About this exercise | Each entry needs to be retyped exactly, with nothing added or dropped.

Information given |

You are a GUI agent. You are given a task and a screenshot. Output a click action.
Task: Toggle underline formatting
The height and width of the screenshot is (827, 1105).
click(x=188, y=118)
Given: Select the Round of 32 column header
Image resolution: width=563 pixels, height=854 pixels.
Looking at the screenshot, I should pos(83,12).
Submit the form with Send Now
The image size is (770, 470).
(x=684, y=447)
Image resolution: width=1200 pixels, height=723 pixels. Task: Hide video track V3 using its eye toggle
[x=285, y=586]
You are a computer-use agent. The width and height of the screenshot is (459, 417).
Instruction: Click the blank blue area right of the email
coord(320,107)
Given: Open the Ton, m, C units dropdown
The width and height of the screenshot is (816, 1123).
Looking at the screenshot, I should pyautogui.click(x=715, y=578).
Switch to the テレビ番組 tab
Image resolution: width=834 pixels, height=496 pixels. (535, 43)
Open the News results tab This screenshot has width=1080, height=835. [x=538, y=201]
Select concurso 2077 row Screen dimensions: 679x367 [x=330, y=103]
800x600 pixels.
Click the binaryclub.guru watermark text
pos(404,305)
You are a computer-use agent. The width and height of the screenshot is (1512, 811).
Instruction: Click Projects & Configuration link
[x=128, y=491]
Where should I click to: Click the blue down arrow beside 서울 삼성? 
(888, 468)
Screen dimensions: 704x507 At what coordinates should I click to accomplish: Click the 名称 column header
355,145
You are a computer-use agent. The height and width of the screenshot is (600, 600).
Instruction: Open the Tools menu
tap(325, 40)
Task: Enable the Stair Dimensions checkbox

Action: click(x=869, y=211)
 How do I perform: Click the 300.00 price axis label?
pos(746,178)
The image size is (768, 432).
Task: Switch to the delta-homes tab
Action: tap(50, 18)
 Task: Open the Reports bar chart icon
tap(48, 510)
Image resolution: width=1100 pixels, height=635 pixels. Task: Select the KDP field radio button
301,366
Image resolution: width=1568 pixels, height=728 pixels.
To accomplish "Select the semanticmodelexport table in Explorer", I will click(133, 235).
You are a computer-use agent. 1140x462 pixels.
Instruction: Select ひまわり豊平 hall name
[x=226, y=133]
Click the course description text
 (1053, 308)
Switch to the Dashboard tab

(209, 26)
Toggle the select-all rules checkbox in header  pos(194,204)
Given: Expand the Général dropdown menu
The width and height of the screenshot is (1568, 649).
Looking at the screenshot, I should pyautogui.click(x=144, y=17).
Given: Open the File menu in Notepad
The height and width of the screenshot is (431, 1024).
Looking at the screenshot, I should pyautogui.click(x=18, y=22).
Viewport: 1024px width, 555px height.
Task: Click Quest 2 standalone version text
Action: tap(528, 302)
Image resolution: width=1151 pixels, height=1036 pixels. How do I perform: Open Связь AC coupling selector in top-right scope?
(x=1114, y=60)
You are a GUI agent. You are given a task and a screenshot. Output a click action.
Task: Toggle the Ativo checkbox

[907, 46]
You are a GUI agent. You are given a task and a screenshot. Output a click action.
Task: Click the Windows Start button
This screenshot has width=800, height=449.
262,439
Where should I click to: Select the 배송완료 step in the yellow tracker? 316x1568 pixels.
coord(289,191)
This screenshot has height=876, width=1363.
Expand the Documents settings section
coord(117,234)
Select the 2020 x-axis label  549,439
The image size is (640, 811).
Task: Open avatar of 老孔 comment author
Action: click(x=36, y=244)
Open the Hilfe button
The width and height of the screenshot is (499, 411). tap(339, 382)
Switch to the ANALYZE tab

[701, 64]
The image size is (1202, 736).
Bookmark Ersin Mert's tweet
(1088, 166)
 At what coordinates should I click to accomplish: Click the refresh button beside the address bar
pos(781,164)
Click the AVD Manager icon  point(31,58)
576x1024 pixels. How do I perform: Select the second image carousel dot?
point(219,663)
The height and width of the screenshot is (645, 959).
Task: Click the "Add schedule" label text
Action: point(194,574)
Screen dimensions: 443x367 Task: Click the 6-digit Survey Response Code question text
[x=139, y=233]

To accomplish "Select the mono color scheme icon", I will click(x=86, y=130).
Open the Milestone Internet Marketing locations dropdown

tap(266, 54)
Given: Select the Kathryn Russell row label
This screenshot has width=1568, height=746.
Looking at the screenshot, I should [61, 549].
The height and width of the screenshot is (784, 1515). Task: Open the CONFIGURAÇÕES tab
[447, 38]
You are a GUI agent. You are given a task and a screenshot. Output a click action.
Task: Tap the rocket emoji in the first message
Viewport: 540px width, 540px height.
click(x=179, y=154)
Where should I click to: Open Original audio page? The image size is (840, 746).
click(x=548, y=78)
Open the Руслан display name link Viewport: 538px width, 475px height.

Answer to the problem |
You are a GUI agent. You are given a task and a screenshot. Output a click action.
Task: Toggle underline formatting
The height and width of the screenshot is (827, 1105).
click(x=188, y=118)
Given: Select the Round of 32 column header
Image resolution: width=563 pixels, height=854 pixels.
Looking at the screenshot, I should pos(83,12).
Submit the form with Send Now
The image size is (770, 470).
(x=684, y=447)
Image resolution: width=1200 pixels, height=723 pixels. Task: Hide video track V3 using its eye toggle
[x=285, y=586]
You are a computer-use agent. The width and height of the screenshot is (459, 417).
Instruction: Click the blank blue area right of the email
coord(320,107)
Given: Open the Ton, m, C units dropdown
The width and height of the screenshot is (816, 1123).
Looking at the screenshot, I should pyautogui.click(x=715, y=578).
Switch to the テレビ番組 tab
Image resolution: width=834 pixels, height=496 pixels. (535, 43)
Open the News results tab This screenshot has width=1080, height=835. [x=538, y=201]
Select concurso 2077 row Screen dimensions: 679x367 [x=330, y=103]
800x600 pixels.
Click the binaryclub.guru watermark text
pos(404,305)
You are a computer-use agent. The width and height of the screenshot is (1512, 811).
Instruction: Click Projects & Configuration link
[x=128, y=491]
Where should I click to: Click the blue down arrow beside 서울 삼성? 
(888, 468)
Screen dimensions: 704x507 At what coordinates should I click to accomplish: Click the 名称 column header
355,145
You are a computer-use agent. The height and width of the screenshot is (600, 600).
Instruction: Open the Tools menu
tap(325, 40)
Task: Enable the Stair Dimensions checkbox

Action: click(x=869, y=211)
 How do I perform: Click the 300.00 price axis label?
pos(746,178)
The image size is (768, 432).
Task: Switch to the delta-homes tab
Action: tap(50, 18)
 Task: Open the Reports bar chart icon
tap(48, 510)
Image resolution: width=1100 pixels, height=635 pixels. Task: Select the KDP field radio button
301,366
Image resolution: width=1568 pixels, height=728 pixels.
To accomplish "Select the semanticmodelexport table in Explorer", I will click(133, 235).
You are a computer-use agent. 1140x462 pixels.
Instruction: Select ひまわり豊平 hall name
[x=226, y=133]
Click the course description text
 (1053, 308)
Switch to the Dashboard tab

(209, 26)
Toggle the select-all rules checkbox in header  pos(194,204)
Given: Expand the Général dropdown menu
The width and height of the screenshot is (1568, 649).
Looking at the screenshot, I should pyautogui.click(x=144, y=17).
Given: Open the File menu in Notepad
The height and width of the screenshot is (431, 1024).
Looking at the screenshot, I should pyautogui.click(x=18, y=22).
Viewport: 1024px width, 555px height.
Task: Click Quest 2 standalone version text
Action: tap(528, 302)
Image resolution: width=1151 pixels, height=1036 pixels. How do I perform: Open Связь AC coupling selector in top-right scope?
(x=1114, y=60)
You are a GUI agent. You are given a task and a screenshot. Output a click action.
Task: Toggle the Ativo checkbox

[907, 46]
You are a GUI agent. You are given a task and a screenshot. Output a click action.
Task: Click the Windows Start button
This screenshot has width=800, height=449.
262,439
Where should I click to: Select the 배송완료 step in the yellow tracker? 316x1568 pixels.
coord(289,191)
This screenshot has height=876, width=1363.
Expand the Documents settings section
coord(117,234)
Select the 2020 x-axis label  549,439
The image size is (640, 811).
Task: Open avatar of 老孔 comment author
Action: click(x=36, y=244)
Open the Hilfe button
The width and height of the screenshot is (499, 411). tap(339, 382)
Switch to the ANALYZE tab

[701, 64]
The image size is (1202, 736).
Bookmark Ersin Mert's tweet
(1088, 166)
 At what coordinates should I click to accomplish: Click the refresh button beside the address bar
pos(781,164)
Click the AVD Manager icon  point(31,58)
576x1024 pixels. How do I perform: Select the second image carousel dot?
point(219,663)
The height and width of the screenshot is (645, 959).
Task: Click the "Add schedule" label text
Action: point(194,574)
Screen dimensions: 443x367 Task: Click the 6-digit Survey Response Code question text
[x=139, y=233]

To accomplish "Select the mono color scheme icon", I will click(x=86, y=130).
Open the Milestone Internet Marketing locations dropdown

tap(266, 54)
Given: Select the Kathryn Russell row label
This screenshot has width=1568, height=746.
Looking at the screenshot, I should [61, 549].
The height and width of the screenshot is (784, 1515). Task: Open the CONFIGURAÇÕES tab
[447, 38]
You are a GUI agent. You are given a task and a screenshot. Output a click action.
Task: Tap the rocket emoji in the first message
Viewport: 540px width, 540px height.
click(x=179, y=154)
Where should I click to: Open Original audio page? The image size is (840, 746).
click(x=548, y=78)
Open the Руслан display name link Viewport: 538px width, 475px height.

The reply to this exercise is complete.